**Ausgangstext:**
===

In dieser Zeit sind viele Einzelhändler dazu übergegangen, ihr privat Erspartes in das Unternehmen zu investieren. Das führte teilweise so weit, dass sie ihre Rentenversicherung sich haben auszahlen lassen, um mit dem Geld ihr Geschäft am Laufen zu halten.
„Es tut in der Seele weh“
Thomas Dieser, der die Interessen von Einzelhändlern vertritt, sagt über die Situation in der Ingolstädter Innenstadt: „Es tut natürlich in der Seele weh, wenn man sieht, dass jeder zweite, dritte Laden leersteht.“ Neben dem seit Jahren leerstehenden „C&A“-Gebäude sei Galeria Karstadt Kaufhof bereits das zweite Geschäft mit einer riesigen Verkaufsfläche, das nicht bewirtschaftet wird. Insgesamt sind aktuell 50 % der Gewerbefläche in Ingolstadt Leerstand.

===

**Fragen zum Material:**
#1 Nenne alle Eigennamen von Personen, Städten und Unternehmen, die im Text über den Leerstand in Ingolstadt vorkommen.
#2 Schreibe den Text über den Leerstand in der Ingolstädter Innenstadt weiter.

Gespeicherte Dateneinträge

===

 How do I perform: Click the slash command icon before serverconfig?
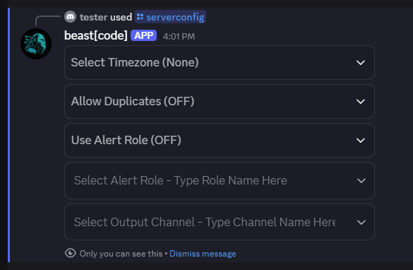[140, 17]
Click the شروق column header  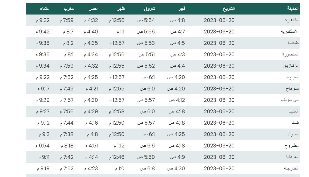[150, 9]
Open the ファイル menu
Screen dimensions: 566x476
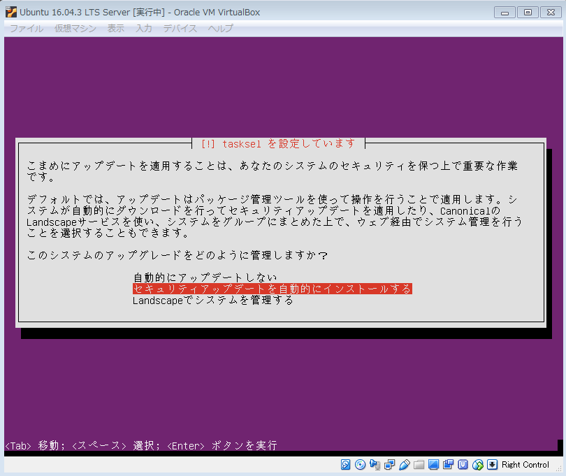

===

**Ergebnisse pro Aufgabe:**
#1 Thomas Dieser, Ingolstadt, C&A, Galeria Karstadt Kaufhof

#2
Die Soziologin Sabine Pfeiffer weist daraufhin, dass Städte häufig nicht so viele Möglichkeiten besäßen, um aktiv dagegen angehen zu können, da die meisten Häuser in einer Fußgängerzone unterschiedlichen Menschen oder großen Immobilienketten gehörten, die meistens nicht sehr offen für derartige Vorschläge seien. Die Einschätzung der Soziologin wird vom Ingolstädter Stadtrat Georg Rosenfeld bestätigt: „Uns war relativ schnell klar, dass wir wenig Möglichkeiten hatten, diese Entscheidung [die Schließung der Kaufhof-Filiale; Anm. d. Verf.] zu beeinflussen.“
Was in Ingolstadt getan wird
Die Pandemie habe den Strukturwandel in den deutschen Städten beschleunigt, meint der Ökonom Henning Vöpel. Es mache demnach keinen Sinn, „die alten Dinosaurier“, sprich die alten Strukturen, gegen den Strukturwandel zu beschützen.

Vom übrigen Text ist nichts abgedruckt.